Google launched Reader in 2005 in an effort to make it easy for people to discover and keep tabs on their favorite Web sites. Although there are clearly some hard-core Reader users out there, the usage is declining.

"While the product has a loyal following, over the years usage has declined. So, on July 1, 2013, we will retire Google Reader," Urs Holzle, senior vice president of Technical Infrastructure and Google Fellow, wrote in a blog post. "Users and developers interested in RSS alternatives can export their data, including their subscriptions, with Google Takeout over the course of the next four months."

RSS Never Mainstream

Greg Sterling, principal analyst at Sterling Market Intelligence, said that despite some hard-core Google Reader users, RSS readers never caught on with mainstream users.

"Google said that usage of Google Reader had continued to decline and wants to deploy the people to other projects," Sterling said. "It illustrates also that Internet companies are often 'fickle' about their products.

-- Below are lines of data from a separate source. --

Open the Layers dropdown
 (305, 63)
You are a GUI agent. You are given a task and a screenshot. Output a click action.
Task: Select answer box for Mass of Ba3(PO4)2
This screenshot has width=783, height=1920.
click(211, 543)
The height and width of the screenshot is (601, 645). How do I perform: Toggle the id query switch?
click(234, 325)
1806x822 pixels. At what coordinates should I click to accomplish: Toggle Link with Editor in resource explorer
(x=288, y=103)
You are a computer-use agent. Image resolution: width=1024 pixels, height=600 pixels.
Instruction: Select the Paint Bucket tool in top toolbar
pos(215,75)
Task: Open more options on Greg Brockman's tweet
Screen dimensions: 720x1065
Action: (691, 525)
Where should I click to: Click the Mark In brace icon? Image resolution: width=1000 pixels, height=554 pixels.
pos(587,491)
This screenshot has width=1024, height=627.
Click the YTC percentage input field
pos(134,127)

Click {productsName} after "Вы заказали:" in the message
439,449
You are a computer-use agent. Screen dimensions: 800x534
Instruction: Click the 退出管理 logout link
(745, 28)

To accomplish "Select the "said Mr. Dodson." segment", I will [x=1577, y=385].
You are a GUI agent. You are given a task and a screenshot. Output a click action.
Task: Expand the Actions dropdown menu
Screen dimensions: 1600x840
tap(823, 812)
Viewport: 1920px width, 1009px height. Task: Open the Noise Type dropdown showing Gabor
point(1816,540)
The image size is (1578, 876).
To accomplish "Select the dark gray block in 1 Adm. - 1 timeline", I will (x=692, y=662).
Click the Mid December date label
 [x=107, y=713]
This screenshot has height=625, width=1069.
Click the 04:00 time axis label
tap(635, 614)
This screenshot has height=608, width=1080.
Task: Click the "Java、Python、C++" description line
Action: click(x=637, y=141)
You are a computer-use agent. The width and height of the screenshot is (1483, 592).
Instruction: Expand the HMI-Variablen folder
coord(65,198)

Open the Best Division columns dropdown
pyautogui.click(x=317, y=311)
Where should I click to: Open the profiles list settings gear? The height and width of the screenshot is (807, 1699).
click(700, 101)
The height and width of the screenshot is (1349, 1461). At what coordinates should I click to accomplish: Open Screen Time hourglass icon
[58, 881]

People who come to rely on particular online tools can't expect that they'll be supported indefinitely."

Reader is not the only victim of Google's winnowing fork. Holzle went on to announce that Google is closing 70 features or services as part of its annual spring-cleaning event. Google began the practice in 2011 and it draws the ire of users every year. He explained the closures, which we'll list later in this article, are due to the new environment we're living in.

"We're living in a new kind of computing environment. Everyone has a device, sometimes multiple devices. It's been a long time since we have had this rate of change -- it probably hasn't happened since the birth of personal computing 40 years ago," Holzle said. "To make the most of these opportunities, we need to focus -- otherwise we spread ourselves too thin and lack impact."

Did Your Fave Make the Cut?

Here is a short list of other apps that are closing down that you may know and love:

Apps Script will be deprecating the GUI Builder and five UiApp widgets in order to focus efforts on HTML Service. The rest of the Ui Service will not be affected. The GUI Builder will continue to be available until Sept. 16. CalDAV API will become available for white-listed developers, and will be shut down for other developers on Sept. 16.

Google Building Maker helped people to make three-dimensional building models for Google Earth and Maps. It will be retired on June 1, but users are still able to access and export their models from the 3D Warehouse.

Google Cloud Connect is a plug-in to help people work in the cloud by automatically saving Microsoft Office files from Windows PCs in Google Drive. But Google said installing Google Drive on your desktop achieves the same thing more effectively. Existing users will no longer be able to use Cloud Connect as of April 30.

Beginning next week, Google is ending support for the Google Voice App for BlackBerry. For BlackBerry users who want to continue using Google Voice, it is recommend they use Google's HTML5 app.

Google is deprecating its Search API for Shopping, which has enabled developers to create shopping apps based on Google's Product Search data. Google will shut the API down completely on Sept. 16. And Google is officially no longer selling or providing updates for Snapseed Desktop for Macintosh and Windows.